At first, I was concerned about VS 2008 or being on Windows 7. So I grabbed the source and built it. Nice. Provided a .sln from VS 2005.
Build no errors, no warning.
Copied the debug build libs and dll into place and rebuild. Traced into the calls and was met with a compiler gotcha.
The this->hidden->screen_bmp was from a directx declaration (dx5video.h) NOT for the DIB stuff.
What(?).
Well, I went back to the SDL lib project. Added instrumentation, rebuit and looked at the class view. Everything looked fine. Aha. Client build versus lib build headers.
So, the lib appears to be ok.
Next I ruled out the possibility of a corrupt input file by downloading a different viewer. It played (with a little prompting) just great.
So, it’s NOT the lib, it’s NOT the file, What is wrong?
So I looked into the SDL docs to see if there was another way to do the same thing. Yep, use SDL_CreateRGBSurfaceFrom()!
So I modified the code to check for a cmd line arg and use a blt from our buffer
if ( argc > 1 && (strcmp(argv[1], “-blt”) == 0) ) {
//create our own in memory 'screen buffer - a DIB_Bitmap, non-hw
// char buf[ 320 * 240 * 3 ]; // this also works
// do NOT need to lock here, it's NOT 'in' a vid mem area 'yet'
fread( buf, 1, n, fp ); // fill up the buf
// Note : Pitch is a function of width and color depth, width is 320, depth is 24 bpp (3 bytes), 320 * 3 = 960
srcbmp = SDL_CreateRGBSurfaceFrom(buf, 320, 240, 24, 960,0,0,0,0 );
if( srcbmp->pixels != buf ) // check to make sure OUR buffer is used for the pixels
printf("Creation used a COPY of our data, NOT our buffer!\r\n");
while ( 1 ) {
//read data ( one frame of n bytes ) into buffer
while ( SDL_PollEvent(&sdlevent) ) ;
SDL_Delay ( 50 ); //50 ms per frame
SDL_BlitSurface( srcbmp, NULL, screen, NULL );
SDL_Flip(screen); // probably calls SDL_UpdateRect on WIn32, but on others it probably really flips the vid to hw memory
if ( SDL_MUSTLOCK( srcbmp ) )
SDL_LockSurface( srcbmp );
// ALWAYS use the provided buffer, as we NOT guaranteed 'where' in memory it is!

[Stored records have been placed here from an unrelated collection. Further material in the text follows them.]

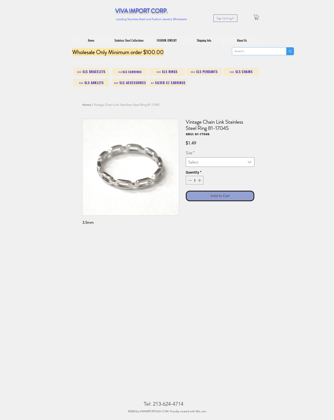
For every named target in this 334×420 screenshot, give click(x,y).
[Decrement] (189, 180)
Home (86, 105)
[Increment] (200, 180)
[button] (257, 17)
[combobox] (220, 162)
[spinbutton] (195, 180)
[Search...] (290, 51)
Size (190, 153)
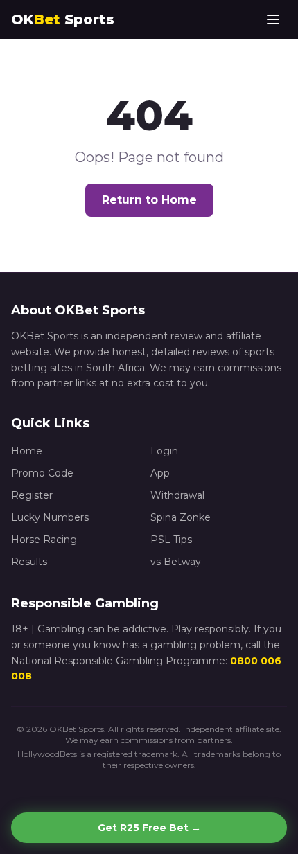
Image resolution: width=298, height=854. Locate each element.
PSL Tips (171, 539)
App (160, 473)
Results (29, 561)
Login (164, 451)
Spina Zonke (180, 517)
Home (26, 451)
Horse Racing (44, 539)
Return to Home (149, 199)
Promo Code (42, 473)
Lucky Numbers (50, 517)
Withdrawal (177, 495)
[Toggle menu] (273, 19)
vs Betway (175, 561)
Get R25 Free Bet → (149, 827)
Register (32, 495)
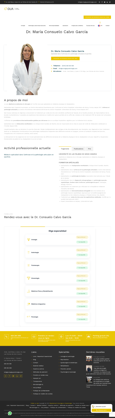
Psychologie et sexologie (68, 372)
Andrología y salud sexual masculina (37, 25)
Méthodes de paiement (40, 372)
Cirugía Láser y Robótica (77, 25)
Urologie (23, 25)
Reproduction (65, 359)
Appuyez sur (37, 378)
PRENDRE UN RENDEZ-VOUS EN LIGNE (97, 17)
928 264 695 (8, 368)
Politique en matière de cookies (43, 394)
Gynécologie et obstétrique (69, 362)
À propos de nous (90, 25)
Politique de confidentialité (41, 390)
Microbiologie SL (38, 384)
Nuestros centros (38, 369)
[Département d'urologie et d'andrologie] (11, 8)
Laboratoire (65, 25)
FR (101, 25)
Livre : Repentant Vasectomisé (42, 356)
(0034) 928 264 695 (68, 66)
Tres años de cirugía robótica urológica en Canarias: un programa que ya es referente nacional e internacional (98, 371)
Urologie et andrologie (67, 356)
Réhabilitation (65, 366)
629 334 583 (7, 364)
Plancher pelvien (66, 369)
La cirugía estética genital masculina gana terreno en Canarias (102, 360)
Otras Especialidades (54, 25)
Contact (107, 25)
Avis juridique (37, 387)
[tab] (65, 148)
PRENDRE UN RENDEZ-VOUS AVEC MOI (65, 58)
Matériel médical (38, 366)
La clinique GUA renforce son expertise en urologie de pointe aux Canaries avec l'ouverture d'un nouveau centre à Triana (98, 383)
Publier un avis (35, 403)
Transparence (37, 381)
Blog (34, 359)
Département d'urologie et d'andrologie (60, 403)
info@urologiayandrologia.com (87, 2)
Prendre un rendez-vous (40, 375)
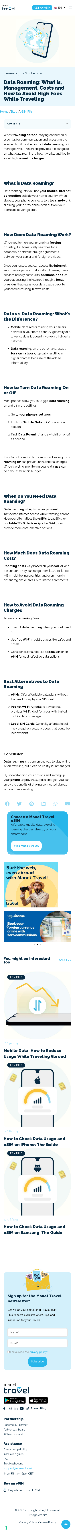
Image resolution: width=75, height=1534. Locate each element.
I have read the (29, 1352)
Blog (14, 111)
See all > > (65, 960)
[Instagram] (10, 1408)
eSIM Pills (11, 73)
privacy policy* (39, 1352)
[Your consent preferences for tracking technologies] (6, 1527)
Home (4, 111)
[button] (71, 8)
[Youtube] (22, 1408)
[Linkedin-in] (16, 1408)
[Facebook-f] (4, 1408)
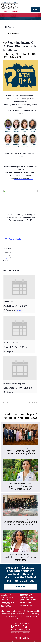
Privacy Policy (31, 641)
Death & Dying (7, 402)
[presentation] (19, 287)
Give (35, 10)
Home (5, 15)
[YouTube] (24, 638)
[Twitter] (17, 638)
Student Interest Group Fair (14, 383)
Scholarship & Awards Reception (30, 402)
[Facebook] (13, 638)
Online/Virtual (7, 263)
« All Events (8, 27)
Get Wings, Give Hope (11, 343)
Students (6, 258)
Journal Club (8, 302)
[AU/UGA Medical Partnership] (13, 7)
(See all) (19, 310)
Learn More (20, 587)
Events (11, 15)
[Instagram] (21, 638)
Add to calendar (15, 239)
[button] (38, 3)
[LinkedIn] (28, 638)
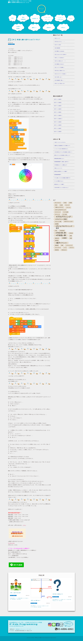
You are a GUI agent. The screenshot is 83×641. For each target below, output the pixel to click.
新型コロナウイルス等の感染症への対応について (62, 155)
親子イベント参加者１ (58, 112)
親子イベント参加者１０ (58, 118)
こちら (24, 525)
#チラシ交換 (65, 214)
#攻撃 (71, 235)
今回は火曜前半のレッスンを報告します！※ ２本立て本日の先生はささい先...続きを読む (61, 600)
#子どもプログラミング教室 (64, 226)
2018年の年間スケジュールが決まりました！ (61, 187)
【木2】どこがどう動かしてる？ (59, 83)
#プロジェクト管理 (58, 221)
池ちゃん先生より (11, 44)
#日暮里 (64, 238)
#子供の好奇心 (62, 230)
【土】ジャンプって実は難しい (59, 67)
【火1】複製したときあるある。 (59, 51)
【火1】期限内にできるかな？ (59, 64)
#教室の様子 (57, 238)
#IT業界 (70, 202)
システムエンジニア (69, 245)
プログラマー (71, 247)
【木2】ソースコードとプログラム (59, 142)
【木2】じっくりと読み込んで (59, 57)
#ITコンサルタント (58, 202)
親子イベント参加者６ (58, 131)
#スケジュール (57, 214)
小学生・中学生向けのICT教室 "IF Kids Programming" (40, 637)
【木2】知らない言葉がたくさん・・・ (60, 70)
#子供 (56, 230)
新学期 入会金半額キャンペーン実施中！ (60, 171)
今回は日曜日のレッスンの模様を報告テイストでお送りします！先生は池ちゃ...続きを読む (19, 599)
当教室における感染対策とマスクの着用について (62, 145)
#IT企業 (65, 202)
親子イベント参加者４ (58, 102)
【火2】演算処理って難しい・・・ (59, 80)
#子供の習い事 (61, 233)
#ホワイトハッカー (68, 221)
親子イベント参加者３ (58, 105)
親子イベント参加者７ (58, 128)
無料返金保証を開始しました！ (59, 158)
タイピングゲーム (58, 247)
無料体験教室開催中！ (58, 174)
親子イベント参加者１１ (58, 115)
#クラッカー (68, 207)
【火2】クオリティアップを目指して (60, 73)
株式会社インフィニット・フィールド (23, 629)
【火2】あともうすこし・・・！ (59, 41)
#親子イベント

// IT should be buf pointer in Win32, but, on other platforms and depending upon hw, it's a 'maybe'
if ( fread ( srcbmp->pixels, 1, n, fp ) <= 0 )
break;
if ( SDL_MUSTLOCK( srcbmp ) )
SDL_UnlockSurface( srcbmp );
}
SDL_FreeSurface( srcbmp );
free( buf );
} else {
while( 1) …
Worked just fine! (had to tweak the pitch as I didn’t understand it at first)
So, what was wrong?
I went back and reviewed the original code. I slept on it (from 2 to 9), and it finally hit me!
We filled the buffer we allocated, BUT that’s NOT where the pixel buffer was located for the DIB_bitmap!!!
I did a trace through the code and sure enough, the video->pixels were set up in the CreateDib call, but JUST before we went into the loop,
we had a little piece of erroneous code…
screen->pixels = buf;
this points the screen pixels buffer to our allocated buffer, BUT the DIB had set the buffer in the create call
We ‘can’t’ fill a different buffer and expect it to be rendered. And it’s NOT.
So comment out the assignment, and change the fread from
if ( fread ( buf, 1, n, fp ) <= 0 )
to
if ( fread ( screen->pixels, 1, n, fp ) <= 0 )
Read INTO the alread created DIB pixels buffer!
Worked like a charm.
The War Craft short video is fairly nice in that small a format.
I’ll post the complete demo in a reply for easier access.
THanks SDL.org. This is NICE!
Looking forward to converting this to 1.3 for learning.